Wendy Wheeler, in “The wrecked vessel: The effects of gnosticism, nominalism and the protestant reformation in the semiotic scaffolding of modern scientific consciousness”, carries the discussion of semiotic scaffoldings into the landscape of the production of science and the science of production. The main tenet of this historical analysis is that science of today retains important traces of gnostic influences which accompanied Christianity from the beginnings. These traces became reinforced or scaffolded through the nominalist persuasions of postreformation thinking and were carried forward to be realized in the modern “megamachine” (Lewis Mumford). The essay suggests that semiotically revivified life sciences might be instrumental in resolving systemic and ecological problems connected to this critical development.

In “Semiotic scaffolding in Mathematics” Mikkel Willum Johansen and Morten Misfeldt investigate if and how cognitive artifacts offer semiotic scaffolding in the field of mathematics and, furthermore, discuss how such scaffolding functions might have influenced the development of mathematics. The analyses is focused on three cases, 1) the role played by semiotic scaffoldings in concrete, simple calculations; 2) the use of abstract symbols as scaffolding tools in the development of a mathematical theory; and 3) the scaffolding role played by tool/object conversions in the development of a mathematical theory.

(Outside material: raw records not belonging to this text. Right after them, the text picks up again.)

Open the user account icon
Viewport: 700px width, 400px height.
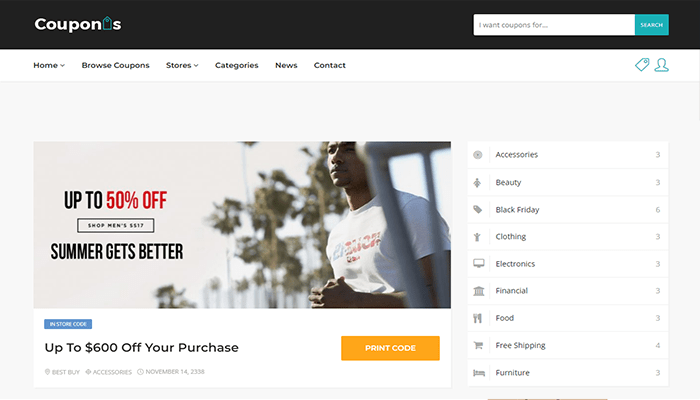(x=661, y=65)

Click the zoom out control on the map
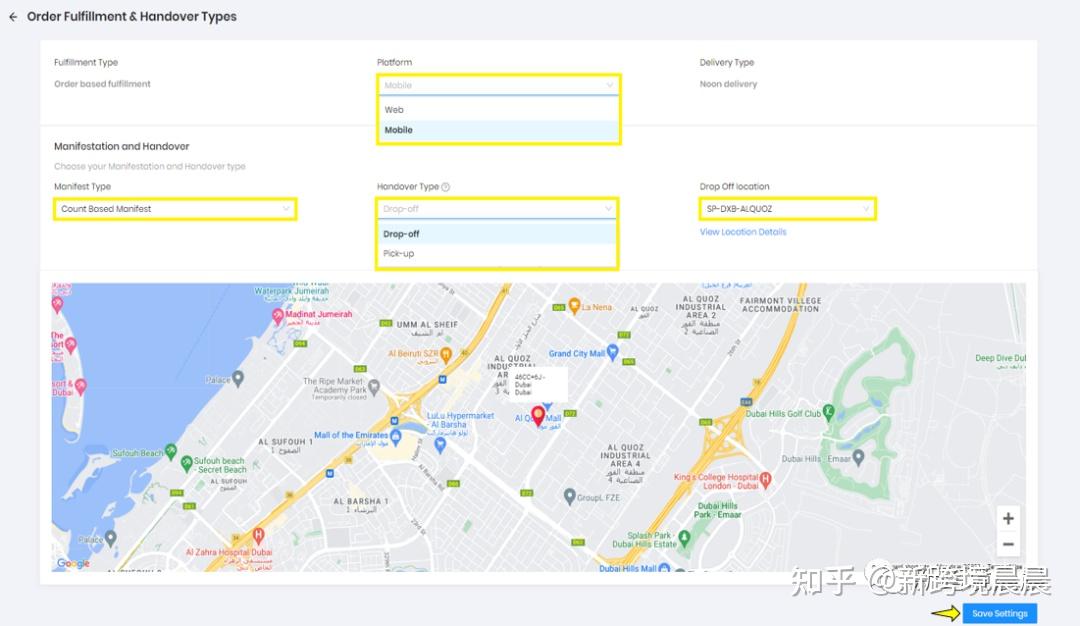1008,543
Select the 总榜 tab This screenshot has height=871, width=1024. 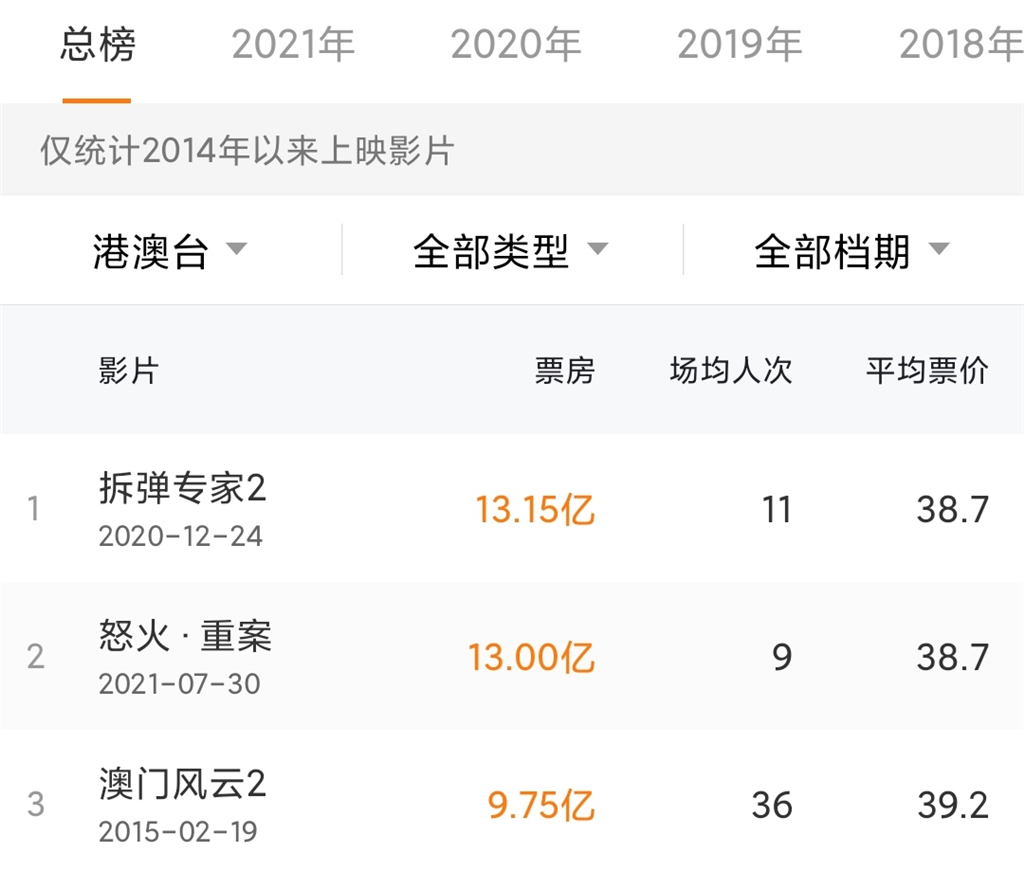point(97,44)
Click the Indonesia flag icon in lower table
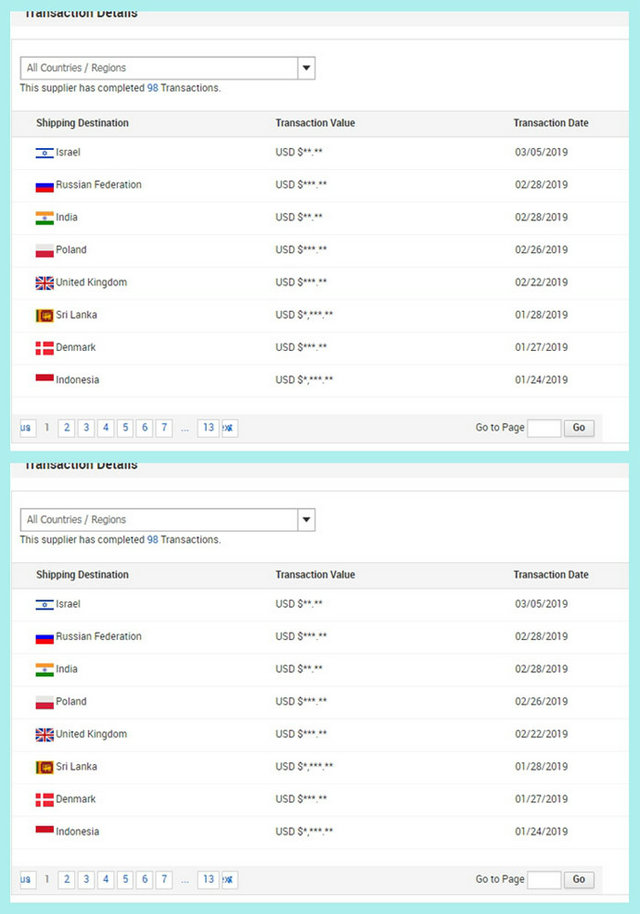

The final word in this collection of papers goes to John Deely with the paper “Building a scaffold: Semiosis in nature and culture”. Deely defends his extended view of semiosis as being both prior to and independent of living beings. In his own words:

Wherever dyadic interactions result indirectly in a new condition that either moves the universe closer to being able to sustain life, or moves life itself in the direction not merely of sustaining itself but opening the way to new forms of life, we encounter a ‘thirdness’ in nature of exactly the sort that semiosic triadicity alone can explain. This is the process, both within and without the living world, that requires scaffolding .... Thus, while the universe does not consist exclusively of signs, it is yet perfused by Thirdness as the action of signs, beginning as a ‘physiosemiosis’, and only culminating much later (as far as we are concerned!) as ‘anthroposemiosis’.